Получилось. Юра привез мне “Монток” и речь Фриша при вручении премии. Речь мы хотели опубликовать в журнале и заказали перевод (слава Богу, я не могла сама заняться им). В ней основательно доставалось и Америке, и Советскому Союзу. Все, что касалось Америки, было тщательно сохранено; а то, что относилось к Советскому Союзу, пришлось столь же тщательно убрать. Проделано это было умело, но смысл совершенно сместился. Сработано было прямо-таки по лекалу перевода бёллевского романа “Групповой портрет с дамой”, только в миниатюре. По телефону я передала Фришу сокращения, приведя смехотворную ссылку на слишком большой объем текста. Фриш сразу, к моему удивлению, дал согласие; но через несколько дней опомнился, позвонил и сказал, что публикацию не разрешает. Я — теперь уже к его удивлению — сказала: “Спасибо!”.

Началась переписка.

“Большое спасибо, что Вы перевели и опубликовали часть из моей первой книги “Дневника 1946–1949”. Такая старая книга! И столько больших надежд не осуществилось… я рад, что Вы прочитали “Монток” и в целом не осуждаете его. Трудное это предприятие, писать непосредственно о собственной персоне: но когда-то же я должен отважиться. На прощание — думал я, но вот уже два года я продолжаю жить…”

Условие задачи A: Перепишите записи ниже без пропусков: начните со строки, где есть «suburbia (21, 440)», и закончите строкой, где есть «Australian Indigenous Art». К каждому числу в координатах ответов прибавьте 41.

Входные данные:
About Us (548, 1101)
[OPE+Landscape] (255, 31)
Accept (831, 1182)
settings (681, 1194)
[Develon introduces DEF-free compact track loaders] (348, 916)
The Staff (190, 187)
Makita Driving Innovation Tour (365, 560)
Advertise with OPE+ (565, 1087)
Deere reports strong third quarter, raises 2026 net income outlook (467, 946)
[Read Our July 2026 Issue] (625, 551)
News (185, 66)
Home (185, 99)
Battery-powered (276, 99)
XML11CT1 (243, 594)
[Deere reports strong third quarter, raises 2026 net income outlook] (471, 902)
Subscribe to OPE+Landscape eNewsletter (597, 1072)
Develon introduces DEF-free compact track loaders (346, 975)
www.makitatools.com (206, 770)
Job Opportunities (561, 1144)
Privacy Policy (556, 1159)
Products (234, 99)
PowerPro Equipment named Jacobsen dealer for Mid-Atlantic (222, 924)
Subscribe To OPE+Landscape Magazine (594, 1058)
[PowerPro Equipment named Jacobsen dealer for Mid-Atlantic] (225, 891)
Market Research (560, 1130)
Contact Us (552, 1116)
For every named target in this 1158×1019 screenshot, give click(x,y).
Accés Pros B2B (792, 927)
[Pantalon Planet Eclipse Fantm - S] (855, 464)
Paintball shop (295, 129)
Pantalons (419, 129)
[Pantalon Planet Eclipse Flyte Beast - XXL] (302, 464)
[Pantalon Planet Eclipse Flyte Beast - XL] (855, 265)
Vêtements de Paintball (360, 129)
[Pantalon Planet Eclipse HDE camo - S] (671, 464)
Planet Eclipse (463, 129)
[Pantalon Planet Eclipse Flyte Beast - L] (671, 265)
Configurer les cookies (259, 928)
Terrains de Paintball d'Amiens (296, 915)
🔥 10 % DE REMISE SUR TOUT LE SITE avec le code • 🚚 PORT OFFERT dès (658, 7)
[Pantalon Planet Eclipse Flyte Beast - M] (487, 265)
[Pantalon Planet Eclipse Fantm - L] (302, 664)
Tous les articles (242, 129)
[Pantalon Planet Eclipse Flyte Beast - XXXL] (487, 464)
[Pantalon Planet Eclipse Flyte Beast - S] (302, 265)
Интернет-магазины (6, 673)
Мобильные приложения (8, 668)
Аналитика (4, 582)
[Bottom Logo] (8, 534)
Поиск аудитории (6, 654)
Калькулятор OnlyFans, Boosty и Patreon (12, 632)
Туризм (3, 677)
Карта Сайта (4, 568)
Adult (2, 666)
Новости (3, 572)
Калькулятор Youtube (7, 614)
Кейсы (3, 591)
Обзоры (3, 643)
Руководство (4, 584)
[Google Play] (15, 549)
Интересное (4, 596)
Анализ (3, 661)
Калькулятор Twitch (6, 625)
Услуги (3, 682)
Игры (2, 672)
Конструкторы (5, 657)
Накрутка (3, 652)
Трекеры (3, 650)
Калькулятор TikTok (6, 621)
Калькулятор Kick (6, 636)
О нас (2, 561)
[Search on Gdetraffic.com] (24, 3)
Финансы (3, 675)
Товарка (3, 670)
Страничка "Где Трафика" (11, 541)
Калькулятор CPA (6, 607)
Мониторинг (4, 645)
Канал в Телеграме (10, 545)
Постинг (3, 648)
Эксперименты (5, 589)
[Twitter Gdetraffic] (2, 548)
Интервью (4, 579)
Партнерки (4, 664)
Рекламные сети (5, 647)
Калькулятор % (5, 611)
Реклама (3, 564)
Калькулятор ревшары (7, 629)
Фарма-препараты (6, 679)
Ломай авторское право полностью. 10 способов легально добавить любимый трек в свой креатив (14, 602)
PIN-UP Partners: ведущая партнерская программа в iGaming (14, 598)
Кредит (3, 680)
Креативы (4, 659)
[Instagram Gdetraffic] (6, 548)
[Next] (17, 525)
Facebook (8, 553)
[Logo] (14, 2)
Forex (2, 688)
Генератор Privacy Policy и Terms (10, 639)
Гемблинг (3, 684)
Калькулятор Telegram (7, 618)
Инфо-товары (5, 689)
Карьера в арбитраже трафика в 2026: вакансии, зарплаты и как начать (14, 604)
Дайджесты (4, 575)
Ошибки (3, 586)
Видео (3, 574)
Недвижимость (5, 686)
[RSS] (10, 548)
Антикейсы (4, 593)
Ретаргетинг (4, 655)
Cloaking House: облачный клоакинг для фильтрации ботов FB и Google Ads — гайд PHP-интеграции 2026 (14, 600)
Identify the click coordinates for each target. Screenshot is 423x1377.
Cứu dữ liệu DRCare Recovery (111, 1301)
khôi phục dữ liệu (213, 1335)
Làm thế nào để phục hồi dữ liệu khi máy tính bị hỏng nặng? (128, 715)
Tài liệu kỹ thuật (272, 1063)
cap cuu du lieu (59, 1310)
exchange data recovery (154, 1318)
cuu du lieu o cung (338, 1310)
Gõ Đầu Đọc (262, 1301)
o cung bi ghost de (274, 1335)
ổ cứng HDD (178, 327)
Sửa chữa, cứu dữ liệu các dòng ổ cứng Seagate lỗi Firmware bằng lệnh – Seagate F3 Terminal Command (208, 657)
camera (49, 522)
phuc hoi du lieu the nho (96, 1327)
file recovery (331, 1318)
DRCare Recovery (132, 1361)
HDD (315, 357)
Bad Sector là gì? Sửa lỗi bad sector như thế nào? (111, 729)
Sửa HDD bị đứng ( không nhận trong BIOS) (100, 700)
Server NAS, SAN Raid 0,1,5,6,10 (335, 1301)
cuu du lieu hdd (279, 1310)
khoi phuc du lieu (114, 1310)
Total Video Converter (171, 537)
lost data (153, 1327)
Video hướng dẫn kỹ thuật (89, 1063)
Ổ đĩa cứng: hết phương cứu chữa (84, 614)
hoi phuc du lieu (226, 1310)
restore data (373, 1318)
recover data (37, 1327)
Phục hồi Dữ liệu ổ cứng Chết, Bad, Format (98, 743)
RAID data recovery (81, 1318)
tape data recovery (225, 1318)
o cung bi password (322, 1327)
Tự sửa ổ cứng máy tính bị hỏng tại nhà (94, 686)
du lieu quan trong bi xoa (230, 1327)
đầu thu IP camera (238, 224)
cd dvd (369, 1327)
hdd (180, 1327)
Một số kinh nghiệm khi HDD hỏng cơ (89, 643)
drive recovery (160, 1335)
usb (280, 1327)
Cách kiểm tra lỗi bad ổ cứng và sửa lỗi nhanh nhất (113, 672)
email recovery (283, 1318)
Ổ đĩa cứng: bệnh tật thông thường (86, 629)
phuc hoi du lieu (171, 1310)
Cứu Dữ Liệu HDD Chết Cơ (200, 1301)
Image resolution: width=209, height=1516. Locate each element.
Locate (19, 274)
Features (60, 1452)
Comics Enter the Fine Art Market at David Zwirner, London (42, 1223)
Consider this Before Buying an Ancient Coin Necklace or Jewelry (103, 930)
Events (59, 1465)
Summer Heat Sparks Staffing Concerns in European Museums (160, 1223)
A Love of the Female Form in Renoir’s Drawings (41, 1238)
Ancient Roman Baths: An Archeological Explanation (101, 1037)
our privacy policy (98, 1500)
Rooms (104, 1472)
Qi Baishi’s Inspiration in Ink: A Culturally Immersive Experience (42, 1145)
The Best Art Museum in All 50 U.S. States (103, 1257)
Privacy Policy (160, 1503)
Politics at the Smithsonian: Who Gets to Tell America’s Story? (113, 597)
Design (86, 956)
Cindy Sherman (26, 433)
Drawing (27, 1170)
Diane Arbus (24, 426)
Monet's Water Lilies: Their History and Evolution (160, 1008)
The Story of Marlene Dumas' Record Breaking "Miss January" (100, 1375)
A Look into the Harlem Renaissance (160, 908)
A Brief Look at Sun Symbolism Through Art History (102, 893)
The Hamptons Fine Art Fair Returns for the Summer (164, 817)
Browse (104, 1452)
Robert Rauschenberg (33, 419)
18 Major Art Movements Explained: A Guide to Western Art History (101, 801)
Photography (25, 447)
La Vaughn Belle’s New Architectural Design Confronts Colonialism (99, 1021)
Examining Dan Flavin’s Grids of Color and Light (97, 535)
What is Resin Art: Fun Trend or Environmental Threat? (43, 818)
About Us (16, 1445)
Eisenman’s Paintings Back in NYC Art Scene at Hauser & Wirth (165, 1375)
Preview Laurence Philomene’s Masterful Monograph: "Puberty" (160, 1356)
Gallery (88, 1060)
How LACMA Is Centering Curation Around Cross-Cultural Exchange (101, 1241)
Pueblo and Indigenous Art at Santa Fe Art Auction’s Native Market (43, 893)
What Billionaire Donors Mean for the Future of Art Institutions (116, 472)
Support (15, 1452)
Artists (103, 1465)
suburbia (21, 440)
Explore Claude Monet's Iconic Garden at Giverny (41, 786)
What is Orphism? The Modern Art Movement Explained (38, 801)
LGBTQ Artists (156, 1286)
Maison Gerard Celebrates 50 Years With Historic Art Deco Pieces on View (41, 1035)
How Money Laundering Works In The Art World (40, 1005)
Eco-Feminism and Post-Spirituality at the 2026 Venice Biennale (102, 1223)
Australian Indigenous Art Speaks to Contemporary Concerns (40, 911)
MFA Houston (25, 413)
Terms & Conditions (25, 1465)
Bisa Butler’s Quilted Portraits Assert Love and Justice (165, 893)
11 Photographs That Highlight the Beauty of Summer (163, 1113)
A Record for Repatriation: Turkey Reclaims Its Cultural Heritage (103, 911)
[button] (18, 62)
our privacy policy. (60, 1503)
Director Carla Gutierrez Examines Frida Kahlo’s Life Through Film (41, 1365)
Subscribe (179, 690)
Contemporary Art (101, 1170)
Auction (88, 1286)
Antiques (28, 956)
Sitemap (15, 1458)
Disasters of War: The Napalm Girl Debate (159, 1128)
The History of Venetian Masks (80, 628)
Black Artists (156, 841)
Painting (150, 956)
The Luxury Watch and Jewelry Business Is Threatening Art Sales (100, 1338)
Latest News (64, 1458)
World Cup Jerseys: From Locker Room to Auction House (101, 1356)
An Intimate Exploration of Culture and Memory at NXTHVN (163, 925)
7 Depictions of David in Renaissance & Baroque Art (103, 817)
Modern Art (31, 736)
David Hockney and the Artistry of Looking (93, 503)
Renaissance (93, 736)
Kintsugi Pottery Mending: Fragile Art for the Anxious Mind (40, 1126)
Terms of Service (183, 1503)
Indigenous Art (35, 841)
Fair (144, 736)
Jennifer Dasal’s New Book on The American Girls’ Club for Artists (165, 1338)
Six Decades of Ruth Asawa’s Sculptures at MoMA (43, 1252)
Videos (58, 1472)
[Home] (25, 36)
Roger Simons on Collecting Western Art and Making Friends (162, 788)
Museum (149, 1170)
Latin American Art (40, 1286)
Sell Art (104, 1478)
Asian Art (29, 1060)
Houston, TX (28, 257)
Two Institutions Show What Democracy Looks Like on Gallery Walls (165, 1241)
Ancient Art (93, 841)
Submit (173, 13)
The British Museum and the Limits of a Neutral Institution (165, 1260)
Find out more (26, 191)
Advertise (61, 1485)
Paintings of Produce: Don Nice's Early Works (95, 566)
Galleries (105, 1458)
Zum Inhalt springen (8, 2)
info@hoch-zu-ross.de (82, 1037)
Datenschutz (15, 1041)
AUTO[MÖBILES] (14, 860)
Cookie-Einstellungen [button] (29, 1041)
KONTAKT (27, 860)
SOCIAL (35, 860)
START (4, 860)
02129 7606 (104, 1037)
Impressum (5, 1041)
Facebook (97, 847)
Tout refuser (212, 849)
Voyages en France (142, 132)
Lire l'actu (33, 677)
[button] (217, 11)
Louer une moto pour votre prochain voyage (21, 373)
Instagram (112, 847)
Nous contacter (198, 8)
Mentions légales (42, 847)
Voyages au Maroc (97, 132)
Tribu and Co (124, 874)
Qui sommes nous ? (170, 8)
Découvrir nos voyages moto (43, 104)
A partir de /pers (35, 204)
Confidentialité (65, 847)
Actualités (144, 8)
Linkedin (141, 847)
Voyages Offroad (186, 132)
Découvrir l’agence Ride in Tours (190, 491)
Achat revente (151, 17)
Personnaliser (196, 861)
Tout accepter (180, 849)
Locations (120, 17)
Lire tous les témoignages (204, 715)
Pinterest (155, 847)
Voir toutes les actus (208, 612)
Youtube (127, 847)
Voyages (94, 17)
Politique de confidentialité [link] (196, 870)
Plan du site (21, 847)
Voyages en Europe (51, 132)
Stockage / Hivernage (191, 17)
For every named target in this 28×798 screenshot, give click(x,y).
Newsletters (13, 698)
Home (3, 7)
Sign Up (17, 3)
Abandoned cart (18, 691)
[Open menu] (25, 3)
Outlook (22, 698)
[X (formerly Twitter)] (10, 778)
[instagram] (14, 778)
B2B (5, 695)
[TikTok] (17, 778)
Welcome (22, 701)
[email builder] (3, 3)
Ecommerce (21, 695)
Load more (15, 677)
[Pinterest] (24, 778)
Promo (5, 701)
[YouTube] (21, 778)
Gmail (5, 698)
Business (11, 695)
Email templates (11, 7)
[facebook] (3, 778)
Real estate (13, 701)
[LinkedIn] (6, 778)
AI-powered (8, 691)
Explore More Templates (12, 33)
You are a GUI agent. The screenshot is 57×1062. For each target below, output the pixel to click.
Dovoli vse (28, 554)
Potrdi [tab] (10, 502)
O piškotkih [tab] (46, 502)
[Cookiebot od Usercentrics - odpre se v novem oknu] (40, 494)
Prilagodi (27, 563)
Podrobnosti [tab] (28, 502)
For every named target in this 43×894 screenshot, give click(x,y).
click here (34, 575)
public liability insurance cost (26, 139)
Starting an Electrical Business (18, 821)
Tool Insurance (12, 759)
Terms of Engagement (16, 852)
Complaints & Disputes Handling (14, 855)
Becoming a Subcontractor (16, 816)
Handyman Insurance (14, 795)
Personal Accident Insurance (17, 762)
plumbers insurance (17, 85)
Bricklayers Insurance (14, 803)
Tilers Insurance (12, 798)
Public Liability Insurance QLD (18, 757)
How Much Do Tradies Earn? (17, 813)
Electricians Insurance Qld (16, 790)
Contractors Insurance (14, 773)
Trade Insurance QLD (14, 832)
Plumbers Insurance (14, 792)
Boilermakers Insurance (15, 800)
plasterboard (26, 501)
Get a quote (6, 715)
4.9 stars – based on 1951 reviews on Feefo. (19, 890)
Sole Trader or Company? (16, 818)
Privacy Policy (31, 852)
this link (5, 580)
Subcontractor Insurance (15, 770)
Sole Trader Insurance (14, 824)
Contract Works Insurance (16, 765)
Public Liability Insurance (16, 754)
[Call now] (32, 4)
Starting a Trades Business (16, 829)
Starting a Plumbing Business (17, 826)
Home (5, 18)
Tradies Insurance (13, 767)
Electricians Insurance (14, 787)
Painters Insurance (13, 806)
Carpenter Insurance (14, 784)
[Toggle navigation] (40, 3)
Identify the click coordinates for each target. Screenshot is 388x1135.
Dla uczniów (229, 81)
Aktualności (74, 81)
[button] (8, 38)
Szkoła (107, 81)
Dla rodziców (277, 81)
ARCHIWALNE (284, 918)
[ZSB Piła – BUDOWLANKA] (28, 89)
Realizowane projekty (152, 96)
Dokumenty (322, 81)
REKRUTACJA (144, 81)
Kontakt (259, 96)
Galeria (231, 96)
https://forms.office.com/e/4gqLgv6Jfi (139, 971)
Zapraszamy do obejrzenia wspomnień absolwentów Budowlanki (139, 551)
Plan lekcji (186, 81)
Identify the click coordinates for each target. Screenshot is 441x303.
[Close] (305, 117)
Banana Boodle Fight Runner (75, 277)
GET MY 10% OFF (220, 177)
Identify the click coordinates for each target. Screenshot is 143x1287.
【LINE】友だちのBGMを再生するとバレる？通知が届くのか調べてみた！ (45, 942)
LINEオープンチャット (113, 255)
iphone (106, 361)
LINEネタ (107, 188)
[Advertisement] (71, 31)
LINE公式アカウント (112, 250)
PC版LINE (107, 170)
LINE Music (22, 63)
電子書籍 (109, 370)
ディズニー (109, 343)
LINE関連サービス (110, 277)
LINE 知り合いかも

Условие задачи B: Что именно привез Юра, согласно приведенному отрывку?

Ожидаемый ответ A:
suburbia (62, 481)
Explore Claude Monet's Iconic Garden at Giverny (82, 827)
What is Orphism? The Modern Art Movement Explained (79, 842)
LGBTQ Artists (197, 1327)
Maison Gerard Celebrates 50 Years With Historic Art Deco Pieces on View (82, 1076)
How Money Laundering Works In The Art World (81, 1046)
Eco-Feminism and Post-Spirituality at the 2026 Venice Biennale (143, 1264)
Australian Indigenous Art Speaks to Contemporary Concerns (81, 952)

Ожидаемый ответ B: Юра привез «Монток» и речь Фриша при вручении премии.